Lucienne Peiry (* 4. September 1961 in Lausanne) ist eine Schweizer Kunsthistorikerin.
Lucienne Peiry
Sie ist Expertin für Art brut, war für mehrere Ausstellungen Kuratorin und veröffentlichte mehrere Bücher zu diesem Thema[1]. Von 2001 bis 2011 leitete sie das Lausanner Collection de l’Art Brut; bis 2014 diente sie diesem Museum als Forschungsdirektorin und Botschafterin.[2] Sie hält Vorträge in der Schweiz und in Europa und ist seit 2010 auch Professorin für Art brut an der EPFL (École Polytechnique Fédérale de Lausanne)[3] und zwischen 2016 und 2017 an der Université de Lausanne, faculté des sciences sociales et politiques (Sozial- und Politikwissenschaften).[4][5]
Leben
Lucienne Peiry wuchs in einfachen Verhältnissen im Schweizer Kanton Freiburg auf. Museumsbesuche waren in der Familie nicht üblich. Auf einem Schulausflug ins Musée de l’Art Brut erlebte sie ihren eigenen Worten zufolge, «une déflagration poétique», eine «poetische Explosion»: Sie begann sich für Art brut zu begeistern. An der Universität von Lausanne schrieb sie sich als Studentin der Kunstgeschichte ein.
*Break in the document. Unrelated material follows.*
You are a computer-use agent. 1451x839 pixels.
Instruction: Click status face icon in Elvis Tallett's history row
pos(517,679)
Unter Michel Thévoz schrieb sie eine Dissertation zum Thema Art brut. Sie wurde damit 1996 die erste Frau, die in Lausanne als Kunsthistorikerin promovierte.[6] Ihre Dissertation erschien 1997 bei Flammarion als Buch („L'Art Brut“)[7] und wurde 2005 ins Deutsche[8] und 2001 und 2006 ins Englische[9][10] übersetzt. 2015 erschien sie auch auf Chinesisch.[11]
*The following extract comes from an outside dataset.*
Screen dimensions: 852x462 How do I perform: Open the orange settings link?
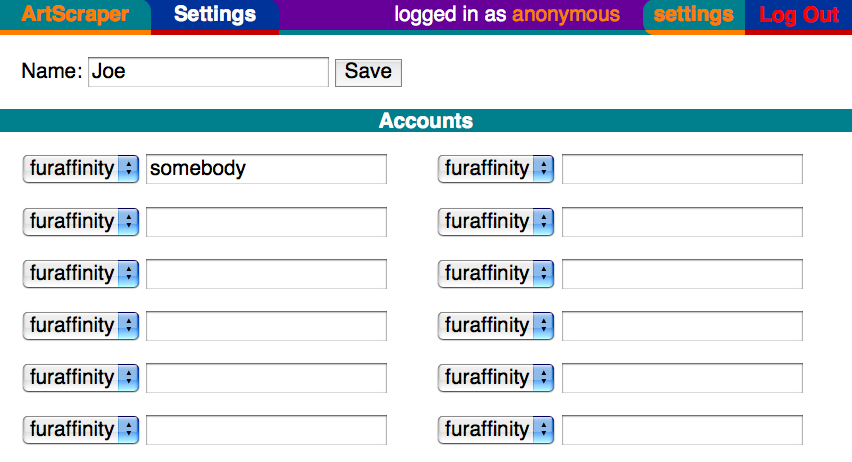(693, 15)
Von 1987 bis 2001 arbeitete Lucienne Peiry als Kulturjournalistin für Radio suisse romande. 2001 wurde sie als Nachfolgerin von Michel Thévoz zur Direktorin der Collection de l’Art Brut berufen. In dieser Funktion unternahm sie Reisen innerhalb der Schweiz, in verschiedene europäische Länder, aber auch nach Indien, Japan, China, Benin und Bali, um dort Werke und Künstler der Art Brut zu entdecken.[12]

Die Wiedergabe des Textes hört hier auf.